■ WORK TO COMPLETE
Rewrite the records from the line with "You are a GUI" up to and including the line with "coord(1011,439)", swapping "agent" for "assistant" and leaving all else unchanged.

■ SUPPLIED DATA

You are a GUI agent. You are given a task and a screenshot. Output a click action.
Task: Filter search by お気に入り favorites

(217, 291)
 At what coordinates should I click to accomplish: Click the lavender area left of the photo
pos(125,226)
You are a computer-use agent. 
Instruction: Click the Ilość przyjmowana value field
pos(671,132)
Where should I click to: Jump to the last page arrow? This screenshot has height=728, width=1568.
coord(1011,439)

--

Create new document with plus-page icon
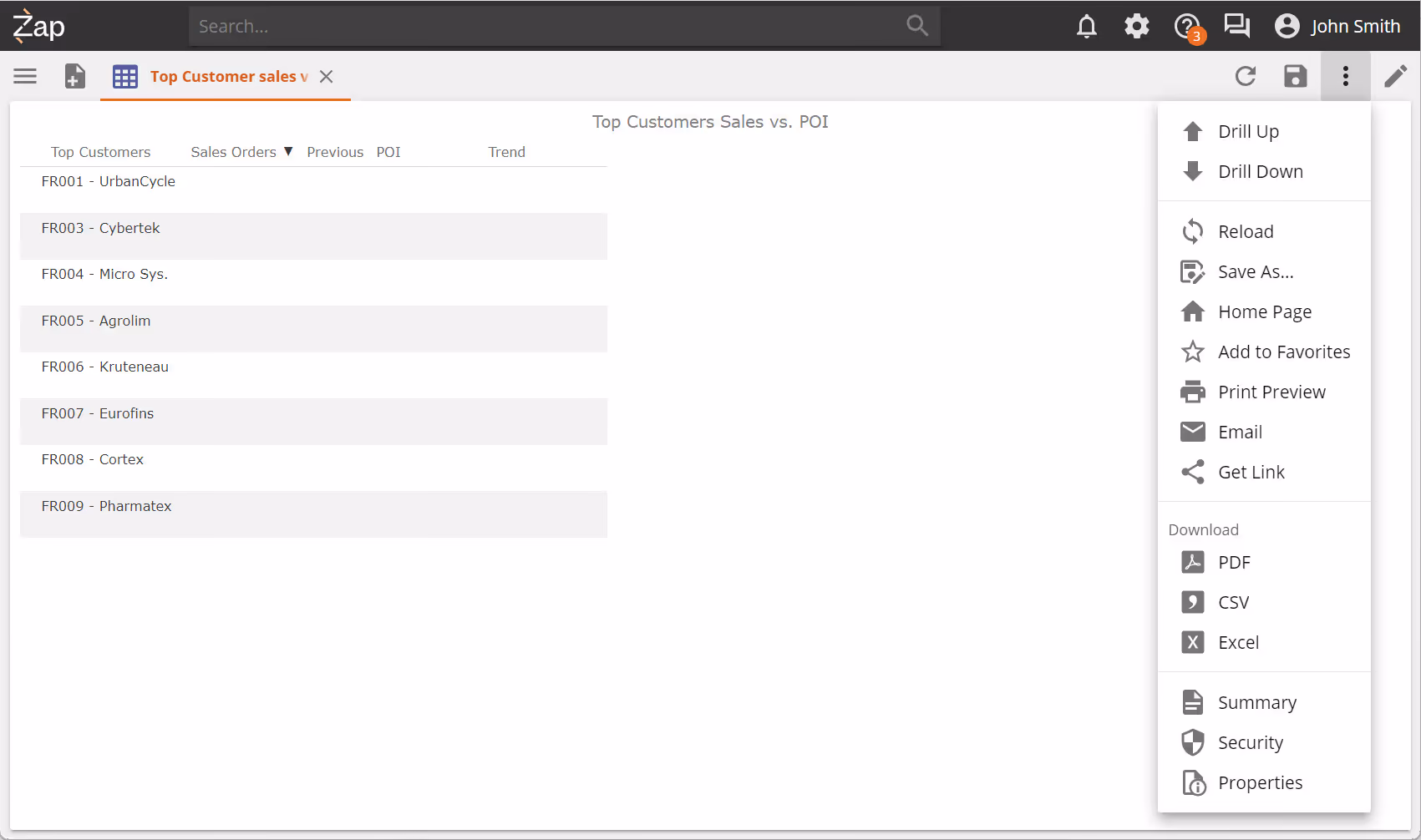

■ THE REPLY
You are a GUI assistant. You are given a task and a screenshot. Output a click action.
Task: Filter search by お気に入り favorites

(217, 291)
 At what coordinates should I click to accomplish: Click the lavender area left of the photo
pos(125,226)
You are a computer-use assistant. 
Instruction: Click the Ilość przyjmowana value field
pos(671,132)
Where should I click to: Jump to the last page arrow? This screenshot has height=728, width=1568.
coord(1011,439)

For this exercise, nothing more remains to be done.